Calife frowned. He looked at me irritably, grabbed his half full glass, drank the rest of the nictinian beer in one single gulp, stood up not taking his eyes away from me and in a fast and unexpected move, threw it over my head. It splintered into the face of an armed guy looming over me, in a promptly repelled trial of attack.

That was it. The skies fell down, the walls narrowed, hackles went up and everything happened in such a fast sequence I can barely describe what happened.

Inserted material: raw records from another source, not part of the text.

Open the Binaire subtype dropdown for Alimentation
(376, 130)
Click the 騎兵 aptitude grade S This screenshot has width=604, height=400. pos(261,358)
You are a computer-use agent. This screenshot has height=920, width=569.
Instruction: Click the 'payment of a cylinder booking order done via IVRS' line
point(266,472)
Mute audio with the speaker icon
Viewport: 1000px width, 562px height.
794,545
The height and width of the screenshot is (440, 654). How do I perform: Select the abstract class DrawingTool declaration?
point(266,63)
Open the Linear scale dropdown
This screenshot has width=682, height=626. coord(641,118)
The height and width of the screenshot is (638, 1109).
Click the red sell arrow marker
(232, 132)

I was grabbed by the shoulder and thrown a few meters away. I fell on a table that, even firmly attached to the floor, had one of its legs broken and fell, dropping me onto the dirty greasy ground. Sticky aliens clang into a furious fight. I stood up under a pelt of blows, all given against me and those nearer. I saw Calife spin a two headed little man over his shoulders and throw him against a big guy, which although one headed, had four arms that were so thick they looked like sequoia trunks. I took a water blue bottle and brandished it frantically from one side to the other. It broke against the face of a waiter trying to get it back as if it was something sacred and precious. I was hit in my back, in the back of my neck and in my waist. Kicks or punches, I couldn’t be sure. I unleashed a cross punch and almost broke my hand in a bony shell that was the head of a nasty fellow that blasphemed and laughed at the same time he punched systematically the chest of another cotlerish.

The fight would have lasted much longer wasn’t it for the sudden appearance of a gorgeous perfectly built woman. Precise blows of a natural artist in martial arts and soon everyone was lying on the ground, except for me and Calife that flaunted some bruising, torn clothes and meaningless expressions.

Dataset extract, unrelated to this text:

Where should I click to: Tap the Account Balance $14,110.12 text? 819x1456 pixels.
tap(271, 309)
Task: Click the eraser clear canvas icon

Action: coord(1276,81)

The woman came closer to me and caressed my face softly.

“You’re an interesting man. But it’s not you we are looking for now. Perhaps another time.”

“Angela…” Calife muttered trying to put himself back together.

“Dear,” she replied, holding him in a more than affectionate hug, “Let’s leave this place. We’re throwing this carcass into the black hole and it’s better to be far.”

Calife turned to me. He had a vivid expression that showed both satisfaction and pride.

“I have no need of your watch to get out of here now. Angela Duncan will take care of me from now on.”

I saw them leaving. A little before the door closed, he turned to me and gave his last answer.

“The two tales released in The best Brazilian science fiction short stories are one from the 80’s and other from the 90’s. The one in the Gastronomia Phantástica (Fantastic Gastronomy – Draco – 2010) was written three years ago and I wrote the one in Imaginários (Imaginary – Draco – 2008). I have a series of novelettes Children of Medea about the colonization of a planet by tube babies raised by robots, that is still unpublished as well as other stories. I have a story about a terrorist attack in a Brazil of the future for a selection to be published by Devir. They asked me to improve it. One day, who knows. Then, don’t piss me off with this kind of demand. I write what I imagine; for people who don’t like it, read Causo, you, Gerson, Braulio. There are so many writers available, why do I have to write for all tastes? If only I made good money out of it for God sake!

Then, after disembosoming, he was smiling again. Angela Duncan held him on the waist, and carried him with her. I still could hear her say she would take good care of him.

All by myself, having a set of destruction around me and imagining that soon the orbital station would be finally diving into the black hole, I pushed the button on my quantic watch. I went back home to heal my wounds.